[PATCH] D141215: [clang-repl] Introduce Value to capture expression results

Vassil Vassilev via Phabricator via cfe-commits cfe-commits at lists.llvm.org
Sun Apr 30 02:11:56 PDT 2023


v.g.vassilev added a comment.

Thanks again for your efforts pushing this patch. It has gone a long way and I believe we are getting there.



================
Comment at: clang/include/clang/Interpreter/Value.h:46
+
+#define REPL_BUILTIN_TYPES                                                     \
+  X(bool, Bool)                                                                \
----------------
aaron.ballman wrote:
> v.g.vassilev wrote:
> > aaron.ballman wrote:
> > > Is this expected to be a complete list of builtin types? e.g., should this have `char8_t` and `void` and `wchar_t`, etc?
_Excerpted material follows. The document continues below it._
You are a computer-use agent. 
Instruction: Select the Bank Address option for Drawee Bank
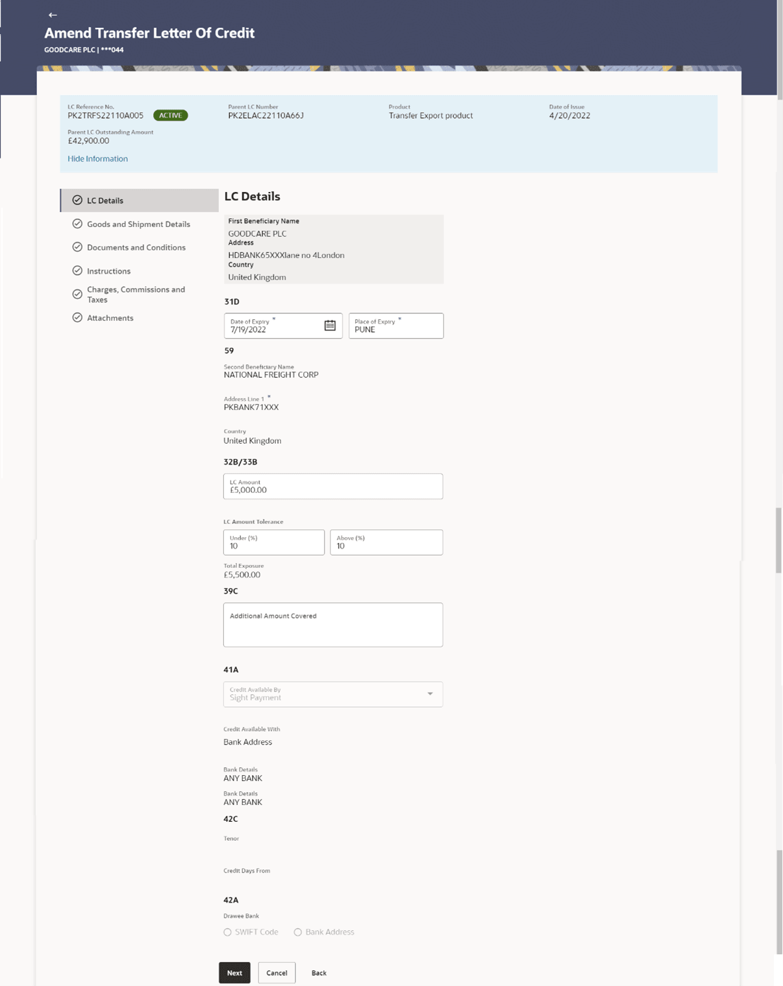[x=297, y=932]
Should this be including `clang/include/clang/AST/BuiltinTypes.def` instead of manually maintaining the list?
> > This is used for various things including storing the bits into a big-endian agnostic way. For `void` we have a special case in the Value and we cannot define a union of a `void` type. We can include the others that you suggest. All the relevant ones are described in `clang::BuiltinType::getName`.
> > 
> > We cannot use `BuiltinTypes.def` because we want to have a mapping between the type as written in the language (eg, `bool`, `unsigned`, etc) and its underlying type name. That mapping is not available in `BuiltinTypes.def`. Ideally we should extend `BuiltinTypes.def` somehow but I'd prefer outside of this patch. One of the challenges is that some of the types depend on the language options (eg. `_Bool` vs `bool`) and I am not sure this can be resolved by tablegen.
> > 
> > On a broader perspective, the `Value` class is responsible for two things: (a) get a value from the interpreter to compiled code (see test case); (b) set a value from compiled code to the interpreter. The second case is not yet covered (I can open soon another patch). The major use-case is calling at runtime functions and taking input parameters from compiled code.
> > 
> > FWIW, we should probably move all of these entities in a separate namespace. I'd suggest `caas` (compiler-as-a-service) and possibly rename the `Value` to `InterpreterValue` since `Value` is very generic and there are already a couple of classes with that name in llvm and clang. 
> > We can include the others that you suggest. All the relevant ones are described in clang::BuiltinType::getName.
> 
> Okay, so the plan is to handle all the builtin types (`_BitInt`, `_Complex`, various floating point formats, etc)? Will that be part of this patch or in follow-up work? (My intuition is that we should consider it up front because some of the builtin types are interesting -- like `_BitInt` because it's parameterized, which makes it novel compared to the other types.)
> 
> > We cannot use BuiltinTypes.def because we want to have a mapping between the type as written in the language (eg, bool, unsigned, etc) and its underlying type name. That mapping is not available in BuiltinTypes.def. Ideally we should extend BuiltinTypes.def somehow but I'd prefer outside of this patch. One of the challenges is that some of the types depend on the language options (eg. _Bool vs bool) and I am not sure this can be resolved by tablegen.
> 
> Thanks for the explanation! BuiltinTypes.def works well enough for times when we want to use macros and include the file to generate switch cases and the likes, but you're right that it's not well-suited for this. One thing to consider is whether we should change `BuiltinTypes.def` to be `BuiltinTypes.td` instead and use tablegen to generate the macro/include dance form as well as other output (such as for your needs, that can then consider language options or more complex predicates).
> 
> > FWIW, we should probably move all of these entities in a separate namespace. I'd suggest caas (compiler-as-a-service) and possibly rename the Value to InterpreterValue since Value is very generic and there are already a couple of classes with that name in llvm and clang.
> 
> I'm not in love with the name `caas` because that's not really a common acronym or abbreviation (and it looks like a typo due to `aa`). However, we already have an `interp` namespace in Clang for one of the other interpreters (constant expression evaluation), so that's not available for use. How about `repl` though?
> 
> As for considering changing the name from `Value` because of how many other `Value` types we have already... that's both a reason to rename and reason not to rename. I think I'm fine leaving it as `Value` so long as it's in a novel namespace.
> > We can include the others that you suggest. All the relevant ones are described in clang::BuiltinType::getName.
> 
> Okay, so the plan is to handle all the builtin types (`_BitInt`, `_Complex`, various floating point formats, etc)? Will that be part of this patch or in follow-up work? (My intuition is that we should consider it up front because some of the builtin types are interesting -- like `_BitInt` because it's parameterized, which makes it novel compared to the other types.)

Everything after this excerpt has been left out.